Text passage
You know, I’ve given some thought to the subject, and the best definition of art that I’ve come up with is that it’s anything can’t be reproduced without losing some essential part of itself. You can see a print of the Mona Lisa in an art book, and it’s not quite the same as seeing the real thing. Descriptions of modern art, and performance art, aren’t the same as the art itself. I’ve seen things that were gorgeous, or thought-provoking, or whatever, but that just sounded silly when I tried to describe them.
It might still suck, but I think most art deserves at least a chance to be experienced on its own terms.
I would say that it’s not so much music as capitalized Performance Art. It’s about listening to the ambient sounds of the hall and the people in it; swapping the traditional dichotomy between performer and audience; demonstrating that organic, accidental noises are just as musically valid as deliberate, prepared ones; blah blah blah. It’s the musical equivalent of a signed urinal, though I don’t think Cage intended for it to be; rather, I think he genuinely intended for it to be a statement about how listening to the audience and the ambient sounds of the performance hall makes a statement about art or something.
Eh, its kind of fun. If someone tried the same bit, for say, four hours I’d find iteye-rolling. But for four minutes its mildly amusing without getting annoying. And its not like it actually gets performed that much.
That was Cage’s whole point: that “silence” is an abstraction. There’s no such thing as silence anywhere on Earth; anywhere you go, there will be ambient sound. He got the idea for the piece after going into the anechoic chamber at Harvard.
So even though you started this pit thread to denounce 4’33" as bullshittyshit bullshit, you’ve actually nailed what it’s really about. Good work!
I sometime get the feeling that there’s some type of subversive humor going on and everybody’s missing the point. Not that I’d ever buy a copy or watch a performance of it.
Then it isn’t here either. There’s the ambient sound of yawns and people clearing their throats and shuffling in their seats and playing with their fingers to alleviate the boredom.

Item coordinate data
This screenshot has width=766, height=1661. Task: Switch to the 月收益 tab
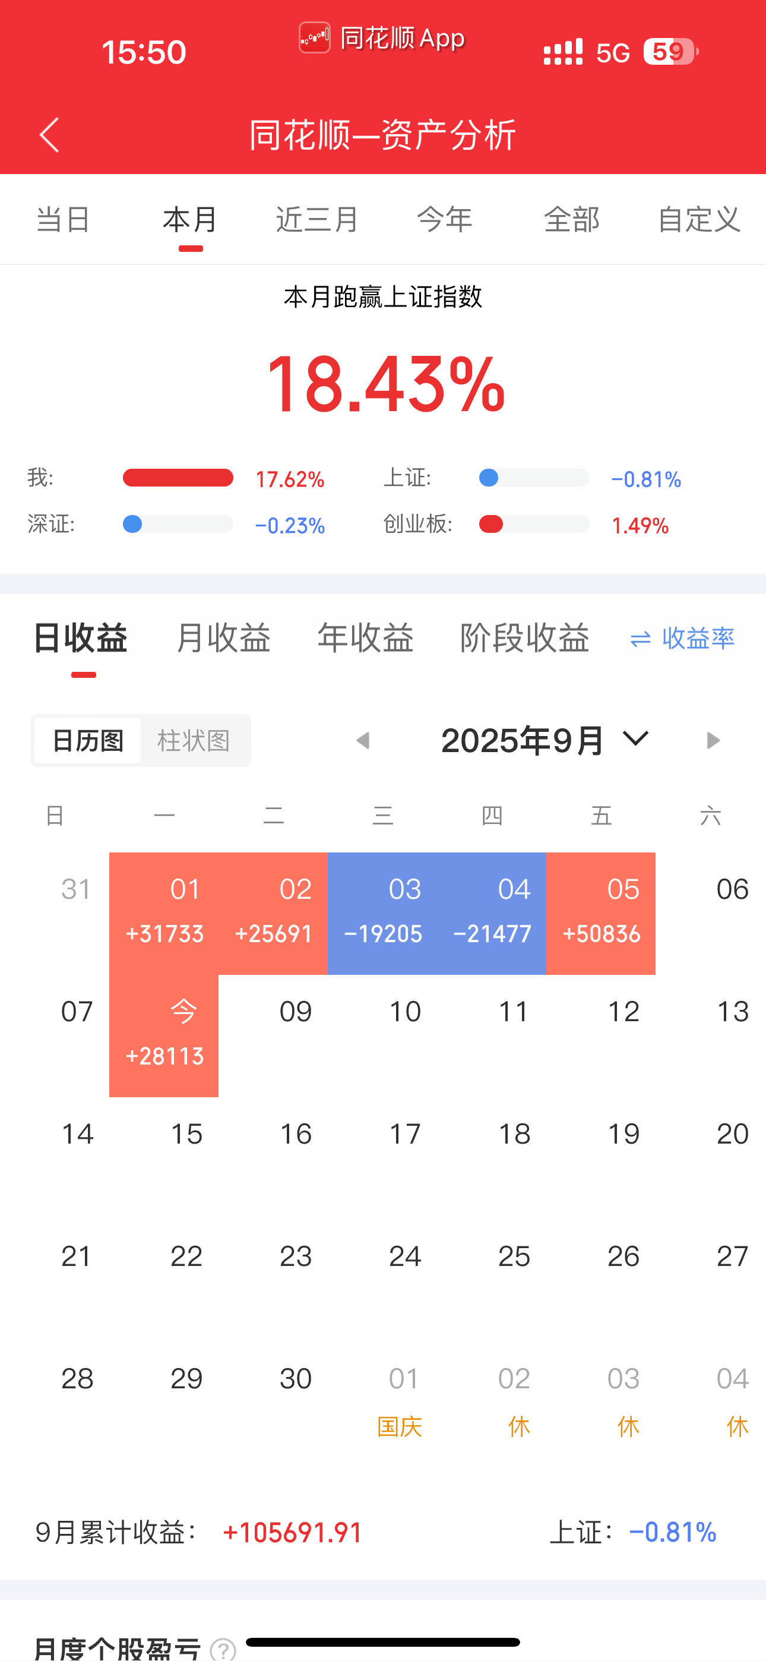pyautogui.click(x=223, y=638)
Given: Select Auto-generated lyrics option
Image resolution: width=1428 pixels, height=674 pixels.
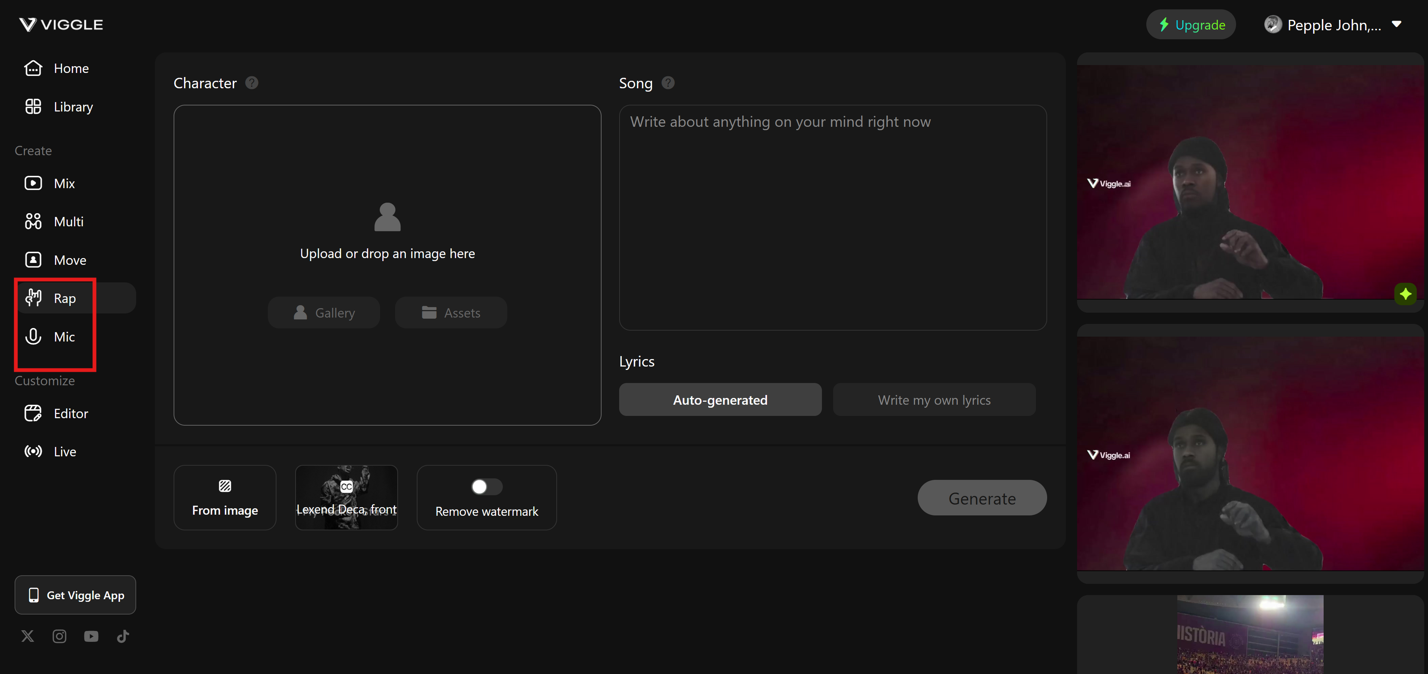Looking at the screenshot, I should coord(720,400).
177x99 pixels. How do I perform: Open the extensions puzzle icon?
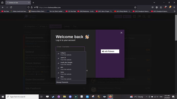point(161,7)
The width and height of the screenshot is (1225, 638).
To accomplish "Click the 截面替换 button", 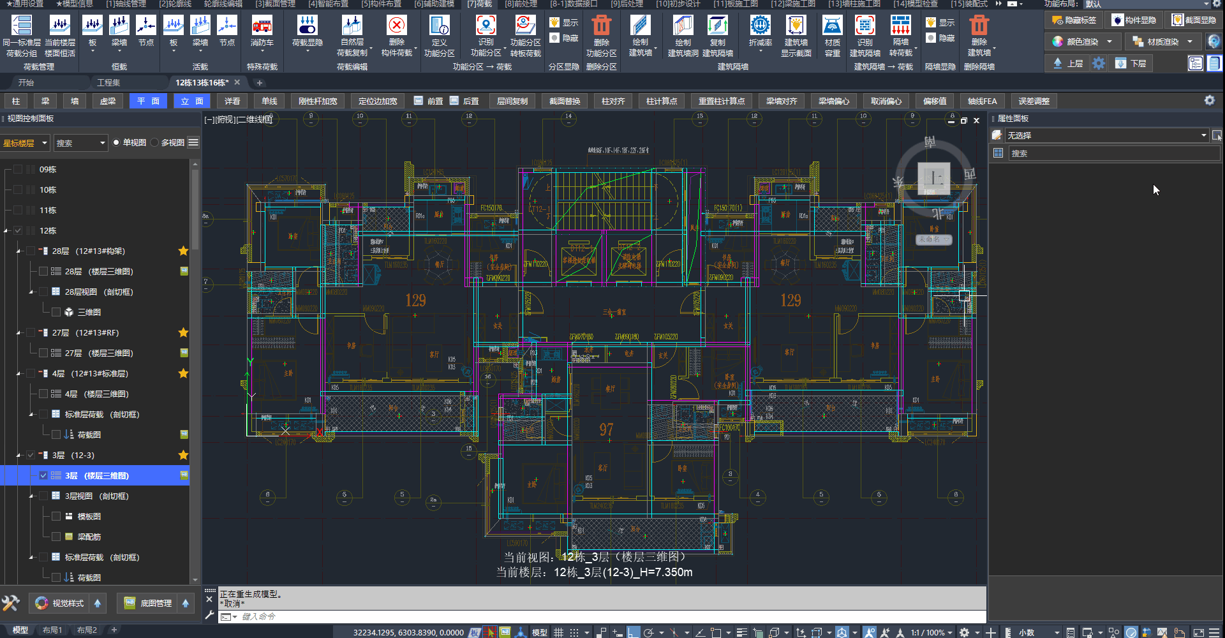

Tasks and exercises
A. Answer these questions about the discussion:
(i) According to the definition of art given, what happens to anything that counts as art when it is reproduced?
(ii) What did Cage go into before he got the idea for the piece?
(iii) For how long is the piece said to be mildly amusing without getting annoying?
B. Repeat the part of the discussion between "Then it isn’t" and "alleviate the boredom.", inclusive.

Task results
A.
(i) It loses some essential part of itself.
(ii) The anechoic chamber at Harvard.
(iii) Four minutes.

B.
Then it isn’t here either. There’s the ambient sound of yawns and people clearing their throats and shuffling in their seats and playing with their fingers to alleviate the boredom.